Tata Steel has signed a long-term collaboration contract, committing annual funding towards the running of the Institute, with the University providing research and innovation services to the company and academics working alongside Tata experts.
Tata has also donated a wide range of research equipment to the University and is providing 45 industry Research & Development staff to work alongside 20 new University research staff.
Building on the success of Swansea University’s Steel and Metals Institute and the industrial capabilities at Tata’s Port Talbot steel works, the Steel Science project (a partnership between Tata Steel and Swansea University) will create a new regional centre of excellence, the National Steel Innovation Centre (NSIC), in Neath Port Talbot.
Featuring a range of world class research, testing and simulation facilities, the NSIC will provide an open access facility for the steel and metal supply chain in order to enable a seamless exchange of knowledge between industry and academia and address the challenges of sustaining primary steel-making capacity in the region.
Tata Steel along with Swansea University and WMG, based at the University of Warwick, have joined together to form the Rapid Alloy Prototyping Prosperity Partnership, funded by the EPSRC.
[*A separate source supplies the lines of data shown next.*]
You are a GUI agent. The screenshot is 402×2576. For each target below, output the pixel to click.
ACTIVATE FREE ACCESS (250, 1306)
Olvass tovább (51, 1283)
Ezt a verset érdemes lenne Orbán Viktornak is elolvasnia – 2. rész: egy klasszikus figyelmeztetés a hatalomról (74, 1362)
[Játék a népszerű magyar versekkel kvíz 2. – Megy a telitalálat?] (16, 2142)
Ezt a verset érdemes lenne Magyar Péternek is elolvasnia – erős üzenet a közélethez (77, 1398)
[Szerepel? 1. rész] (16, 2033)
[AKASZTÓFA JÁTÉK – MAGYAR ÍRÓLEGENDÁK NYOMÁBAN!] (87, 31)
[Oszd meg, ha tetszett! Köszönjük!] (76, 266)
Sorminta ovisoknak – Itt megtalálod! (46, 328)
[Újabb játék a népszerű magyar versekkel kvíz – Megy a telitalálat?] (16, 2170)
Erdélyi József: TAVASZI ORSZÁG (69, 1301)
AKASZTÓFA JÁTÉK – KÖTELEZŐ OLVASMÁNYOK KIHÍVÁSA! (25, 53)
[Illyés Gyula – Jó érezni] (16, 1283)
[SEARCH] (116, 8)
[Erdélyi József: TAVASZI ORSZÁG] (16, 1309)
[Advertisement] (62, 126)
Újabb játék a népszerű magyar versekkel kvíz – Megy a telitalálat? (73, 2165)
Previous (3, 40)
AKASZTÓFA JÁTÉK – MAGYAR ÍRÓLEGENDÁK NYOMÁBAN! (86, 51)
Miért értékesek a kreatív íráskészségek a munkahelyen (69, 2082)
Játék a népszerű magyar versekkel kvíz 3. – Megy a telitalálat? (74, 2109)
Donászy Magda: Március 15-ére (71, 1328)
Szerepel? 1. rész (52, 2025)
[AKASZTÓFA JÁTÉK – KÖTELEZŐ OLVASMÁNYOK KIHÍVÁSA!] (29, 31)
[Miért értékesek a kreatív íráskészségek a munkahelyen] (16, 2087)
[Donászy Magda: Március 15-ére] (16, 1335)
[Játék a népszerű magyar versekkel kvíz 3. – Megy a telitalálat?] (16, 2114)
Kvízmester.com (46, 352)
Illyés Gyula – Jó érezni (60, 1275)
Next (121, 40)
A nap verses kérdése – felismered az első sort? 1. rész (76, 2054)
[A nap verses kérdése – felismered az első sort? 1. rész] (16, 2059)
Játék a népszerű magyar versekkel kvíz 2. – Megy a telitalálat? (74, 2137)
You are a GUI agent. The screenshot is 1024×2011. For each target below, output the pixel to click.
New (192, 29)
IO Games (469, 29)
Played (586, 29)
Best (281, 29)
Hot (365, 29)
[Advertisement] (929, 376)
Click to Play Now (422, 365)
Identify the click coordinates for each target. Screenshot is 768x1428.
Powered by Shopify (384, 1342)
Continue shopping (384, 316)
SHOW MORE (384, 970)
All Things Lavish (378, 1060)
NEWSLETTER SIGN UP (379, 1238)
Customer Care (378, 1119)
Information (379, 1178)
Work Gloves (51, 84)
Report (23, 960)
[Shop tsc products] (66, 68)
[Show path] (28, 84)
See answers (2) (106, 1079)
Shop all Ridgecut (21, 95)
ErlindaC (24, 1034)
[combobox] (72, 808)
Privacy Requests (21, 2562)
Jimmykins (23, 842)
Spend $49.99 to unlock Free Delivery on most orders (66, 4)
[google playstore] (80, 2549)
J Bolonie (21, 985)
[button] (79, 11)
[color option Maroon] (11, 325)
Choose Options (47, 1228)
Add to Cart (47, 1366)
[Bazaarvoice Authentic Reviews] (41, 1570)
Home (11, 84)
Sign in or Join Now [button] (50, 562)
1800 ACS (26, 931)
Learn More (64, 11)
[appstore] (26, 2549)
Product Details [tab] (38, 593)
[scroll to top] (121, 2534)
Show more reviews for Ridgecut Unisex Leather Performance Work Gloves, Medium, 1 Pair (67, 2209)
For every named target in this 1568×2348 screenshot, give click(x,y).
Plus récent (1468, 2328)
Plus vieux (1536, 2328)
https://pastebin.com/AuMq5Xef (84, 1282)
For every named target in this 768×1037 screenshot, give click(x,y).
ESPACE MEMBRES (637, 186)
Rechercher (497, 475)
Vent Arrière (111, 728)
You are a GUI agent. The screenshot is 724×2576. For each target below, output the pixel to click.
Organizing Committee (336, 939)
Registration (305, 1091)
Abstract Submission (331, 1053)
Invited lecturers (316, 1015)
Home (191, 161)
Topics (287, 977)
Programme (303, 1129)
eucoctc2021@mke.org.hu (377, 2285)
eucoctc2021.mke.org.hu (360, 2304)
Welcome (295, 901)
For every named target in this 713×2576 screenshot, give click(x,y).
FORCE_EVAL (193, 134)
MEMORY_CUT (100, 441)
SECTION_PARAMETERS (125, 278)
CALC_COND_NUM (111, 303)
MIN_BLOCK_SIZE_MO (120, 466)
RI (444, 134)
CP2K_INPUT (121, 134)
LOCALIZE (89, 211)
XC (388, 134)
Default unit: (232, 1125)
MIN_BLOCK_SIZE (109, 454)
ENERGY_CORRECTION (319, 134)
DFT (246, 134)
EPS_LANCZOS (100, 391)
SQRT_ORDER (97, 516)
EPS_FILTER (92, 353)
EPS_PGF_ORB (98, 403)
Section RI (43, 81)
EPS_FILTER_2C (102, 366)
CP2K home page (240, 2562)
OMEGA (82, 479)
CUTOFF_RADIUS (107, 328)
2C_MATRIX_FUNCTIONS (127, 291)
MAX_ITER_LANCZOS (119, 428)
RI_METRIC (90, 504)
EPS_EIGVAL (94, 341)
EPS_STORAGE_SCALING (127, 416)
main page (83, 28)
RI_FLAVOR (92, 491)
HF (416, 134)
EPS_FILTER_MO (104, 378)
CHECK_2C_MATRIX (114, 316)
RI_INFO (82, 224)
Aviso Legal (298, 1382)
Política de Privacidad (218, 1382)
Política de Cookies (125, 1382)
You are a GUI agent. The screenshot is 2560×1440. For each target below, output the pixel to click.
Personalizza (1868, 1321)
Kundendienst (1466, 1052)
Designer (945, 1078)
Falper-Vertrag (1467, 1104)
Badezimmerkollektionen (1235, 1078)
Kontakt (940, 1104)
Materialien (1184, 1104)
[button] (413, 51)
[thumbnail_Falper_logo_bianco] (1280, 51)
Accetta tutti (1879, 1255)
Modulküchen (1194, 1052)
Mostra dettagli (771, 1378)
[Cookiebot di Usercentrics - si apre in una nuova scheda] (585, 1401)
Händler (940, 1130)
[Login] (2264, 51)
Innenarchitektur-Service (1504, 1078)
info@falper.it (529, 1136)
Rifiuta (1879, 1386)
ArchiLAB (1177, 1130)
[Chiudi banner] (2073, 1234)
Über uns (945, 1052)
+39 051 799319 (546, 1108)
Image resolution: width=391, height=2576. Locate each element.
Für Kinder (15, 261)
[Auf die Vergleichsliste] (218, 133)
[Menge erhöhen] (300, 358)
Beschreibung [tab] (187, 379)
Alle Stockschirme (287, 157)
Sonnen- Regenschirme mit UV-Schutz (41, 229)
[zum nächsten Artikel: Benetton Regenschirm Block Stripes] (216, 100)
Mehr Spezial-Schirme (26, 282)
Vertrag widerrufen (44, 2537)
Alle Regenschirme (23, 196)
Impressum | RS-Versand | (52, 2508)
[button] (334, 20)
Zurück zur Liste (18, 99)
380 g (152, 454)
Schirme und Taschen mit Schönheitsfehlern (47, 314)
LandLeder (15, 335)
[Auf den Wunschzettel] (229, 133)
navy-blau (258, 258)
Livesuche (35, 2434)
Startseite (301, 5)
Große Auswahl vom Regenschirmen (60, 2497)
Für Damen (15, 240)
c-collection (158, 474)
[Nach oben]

Globally, the development of new steel alloys and coatings is a very slow and iterative process, involving significant business risk and expensive trials, so the prosperity partnership is working to identify and achieve key technical challenges to accelerate the innovation cycle for the steel industry.
Utilising a high throughput approach to trials, where substantial numbers of small-scale samples are generated, analysed and tested, the partnership is aiming to upscale, commercialise and implement new steel alloys and products more quickly (up to 100 times faster).